··· EXTRAIT ···

ACEYALONE & RJD2 - Magnificent City

Avancez Mesdames et Messieurs. Applaudissez. Réjouissez-vous. Pâmez-vous. Jubilez. Deux génies du hip-hop ont décidé d’œuvrer ensemble pour votre plaisir à tous ! Sauf qu’à bien y regarder, en fait de génies, que voit-on vraiment ? On voit une icône de plus en plus décrépie. L’auteur en groupe et en solo de quatre classiques hip-hop, un type qui a révolutionné le rap il y a dix ans, certes. Seulement voilà, justement, c’était il y a dix ans. Et c’est bien là le problème. A ses côtés, on voit aussi le producteur le plus surestimé de ces dernières années, RJD2, un pauvre beatmaker insignifiant qui doit toute sa réputation à l’étiquette Def Jux et à trois malheureux bons titres placés sur un album qui ressemblait avantageusement à du DJ Shadow.

···

Recopiez fidèlement le passage de l'extrait consacré à Magnificent City, en commençant par « Avancez Mesdames et » et en terminant par « du DJ Shadow. ».

··· DONNÉES PRÉSENTÉES ···

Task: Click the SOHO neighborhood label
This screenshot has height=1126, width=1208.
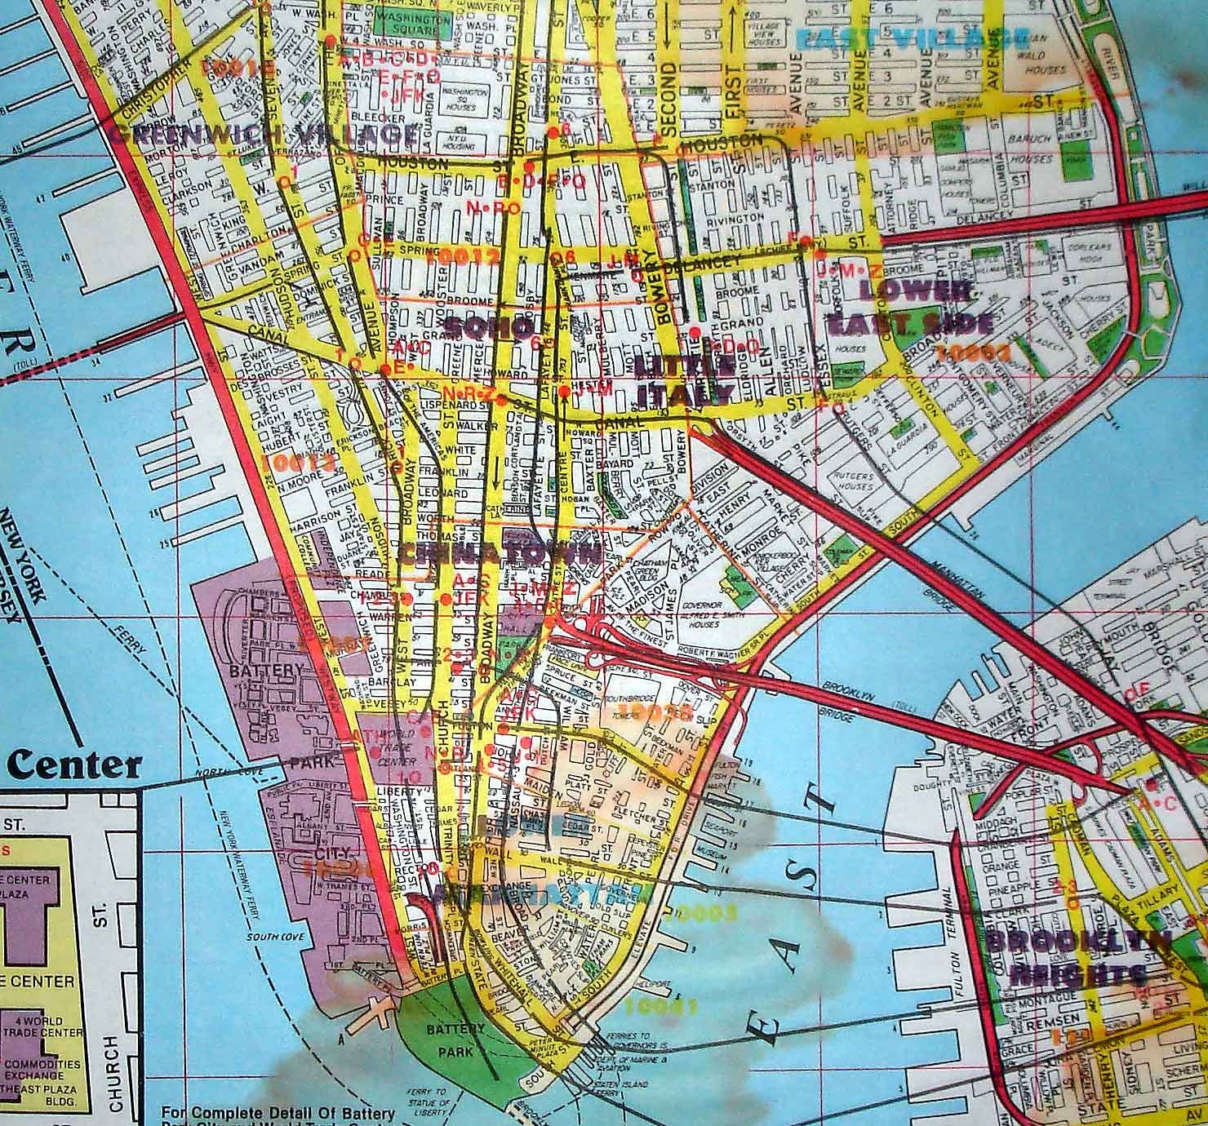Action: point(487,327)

···
··· DONNÉES PRÉSENTÉES ···

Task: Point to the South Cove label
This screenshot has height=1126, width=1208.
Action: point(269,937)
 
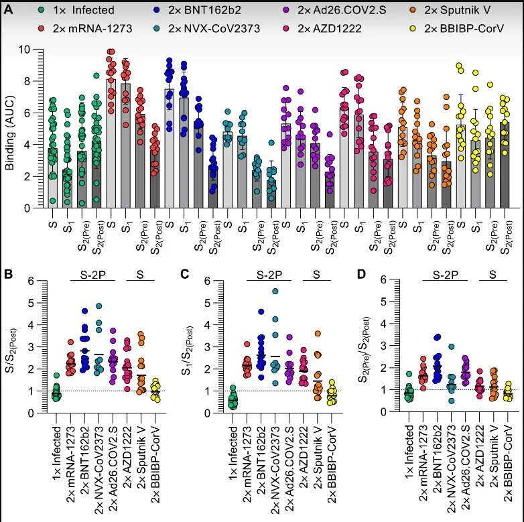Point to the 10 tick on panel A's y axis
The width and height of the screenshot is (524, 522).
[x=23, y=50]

···
··· DONNÉES PRÉSENTÉES ···

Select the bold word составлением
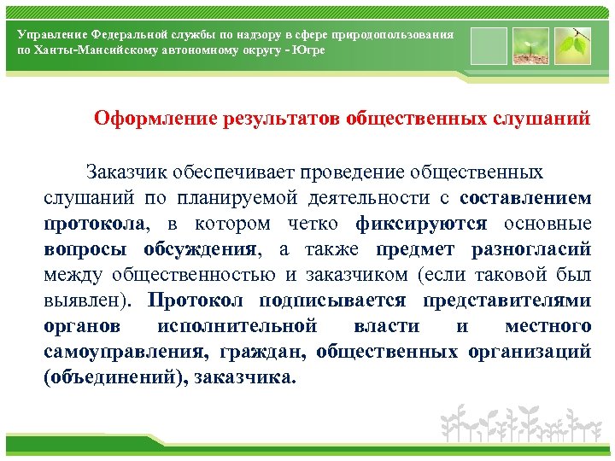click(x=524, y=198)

···

RÉPONSE ATTENDUE:
Avancez Mesdames et Messieurs. Applaudissez. Réjouissez-vous. Pâmez-vous. Jubilez. Deux génies du hip-hop ont décidé d’œuvrer ensemble pour votre plaisir à tous ! Sauf qu’à bien y regarder, en fait de génies, que voit-on vraiment ? On voit une icône de plus en plus décrépie. L’auteur en groupe et en solo de quatre classiques hip-hop, un type qui a révolutionné le rap il y a dix ans, certes. Seulement voilà, justement, c’était il y a dix ans. Et c’est bien là le problème. A ses côtés, on voit aussi le producteur le plus surestimé de ces dernières années, RJD2, un pauvre beatmaker insignifiant qui doit toute sa réputation à l’étiquette Def Jux et à trois malheureux bons titres placés sur un album qui ressemblait avantageusement à du DJ Shadow.